Monday, May 6, 2013

Kitchen Reno: Installs Begin

Today was full of great and not so great news.

Great: cabinets are going in!

Not Great: two of the cabinets are the wrong size and need to be re-ordered. (Actually this one is a wash in the great/not great race for us since the two cabinets sit on top of the counter top and wouldn't get installed until counters were in anyway. The re-order should put them here at about the same time the counters get here.)

Great: dishwasher and sink are out,

Not Great: we found about half a bag of walnuts and other evidence of some type of rodent party behind the dishwasher. I feel bad...this whole time I've been accusing Elway of creating the odor.

Not great: electrician installed electrical lines for under cabinet lights where the open shelving goes. Now he needs to rewire that, and the dry wall crew has to come back and fix dry wall and I have to re-paint that area.

It's just so exciting to see the cabinets going in...I want to start putting things away!

 

 

Kitchen Reno: Ending Week 2. Lessons Learned

Week two = two times the fun with drywall! We anticipated needing drywall repair behind the stove after the removal of the ceramic tile back splash and anywhere the electrician needed to remove dry wall to string electrical wire. It turns out he removed a few thin strips in the ceiling and some patches on two walls. We removed a large chunk from behind the stove. Not to bad.

Monday: no drywall crew.
Tuesday: no drywall crew.
Tuesday night: Lisa gets cranky and anxious about time. If drywall doesn't get done on Thursday, we can't paint with my parents on Friday & Saturday. I did not want to try to paint the ceilings and 18 foot walls with cabinets installed. Contractor assures us everything will get done, these guys know what they're doing...and then adds "we're not their bread and butter." This does not put me at ease.
Wednesday: drywall crew arrives. Huge mess.
Wednesday night: all the texture the dry wall crew has sprayed onto the ceiling patches has bubbled up and looks like it's about to fall off. Jamey leaves for a fishing trip.
Thursday: drywall crew returns and scraps bubbling texture off ceiling.
Friday: drywall crew returns again, re-sprays ceiling with a new layer of texture.

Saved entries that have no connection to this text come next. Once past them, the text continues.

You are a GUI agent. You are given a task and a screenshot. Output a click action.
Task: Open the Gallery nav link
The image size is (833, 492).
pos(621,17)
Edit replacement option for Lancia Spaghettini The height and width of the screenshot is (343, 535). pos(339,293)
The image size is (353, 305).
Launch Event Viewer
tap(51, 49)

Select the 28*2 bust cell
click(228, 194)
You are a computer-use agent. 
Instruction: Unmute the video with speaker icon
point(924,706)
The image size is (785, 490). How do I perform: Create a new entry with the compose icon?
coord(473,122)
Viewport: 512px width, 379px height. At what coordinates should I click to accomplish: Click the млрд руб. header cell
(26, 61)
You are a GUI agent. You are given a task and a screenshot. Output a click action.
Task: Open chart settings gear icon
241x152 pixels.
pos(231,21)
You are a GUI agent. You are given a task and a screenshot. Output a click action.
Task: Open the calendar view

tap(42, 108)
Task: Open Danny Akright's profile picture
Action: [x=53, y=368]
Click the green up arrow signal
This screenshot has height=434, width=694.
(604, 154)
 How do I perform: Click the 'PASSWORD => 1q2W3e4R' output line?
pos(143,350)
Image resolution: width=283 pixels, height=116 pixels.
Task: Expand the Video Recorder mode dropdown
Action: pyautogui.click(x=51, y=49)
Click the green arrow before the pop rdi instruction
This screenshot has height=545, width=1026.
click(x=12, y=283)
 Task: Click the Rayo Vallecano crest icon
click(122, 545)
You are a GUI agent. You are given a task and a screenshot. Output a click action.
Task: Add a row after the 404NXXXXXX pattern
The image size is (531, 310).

We were still able to paint on Saturday. We ended up buying a paint sprayer. This was a great purchase: it made painting the ceiling much easier. However, clean up was a b$%#h. Directions indicated the over spray area to be 2-3 feet. That thing shot paint ALL OVER. My mom and I were on our hands and knees brushing tiny little paint splatters off the tile floors for hours. Note to self: the next time we spray paint, make sure everything is hermetically sealed!

Wall paint is done! I can't believe how much I love a bit of color on a wall! The color is "mushroom bisque" and it already makes the whole space feel so much warmer than the "off-white" previously gracing these walls. My parents insisted we paint behind the fridge. My dad thought we should just go ahead and paint everything, but I insisted painting behind the cupboards was a waste of time and paint. Jamey came home late Sunday night from his fishing trip and the first thing he said about the kitchen was "why didn't you just paint the whole thing?" Did I marry a younger version of my father? WTH?

Lessons learned: 1) have a much better understanding with your contractor: find out if your job will be the main job for a crew during the duration of the project, or if it's a "fill-in" type job for his/her company. In hindsight, we've now figured out that we're a fill-in job. The problem with that, is this is not a fill-in job for us. If I could offer any advice to a contractor it would be: treat every job like it's the most important one you've got going on. What was the point of our contractor telling me our job wasn't "the bread and butter for these guys [dry wall guys]"?  I don't know, but the point I got was that I probably should have hired a different contractor.

2) Construction is dirtier than one imagines and clean up takes forever. I've mopped the floors twice now (once with a mop and once on my hands and knees with a rag) and there still seems to be a layer of construction dust settling.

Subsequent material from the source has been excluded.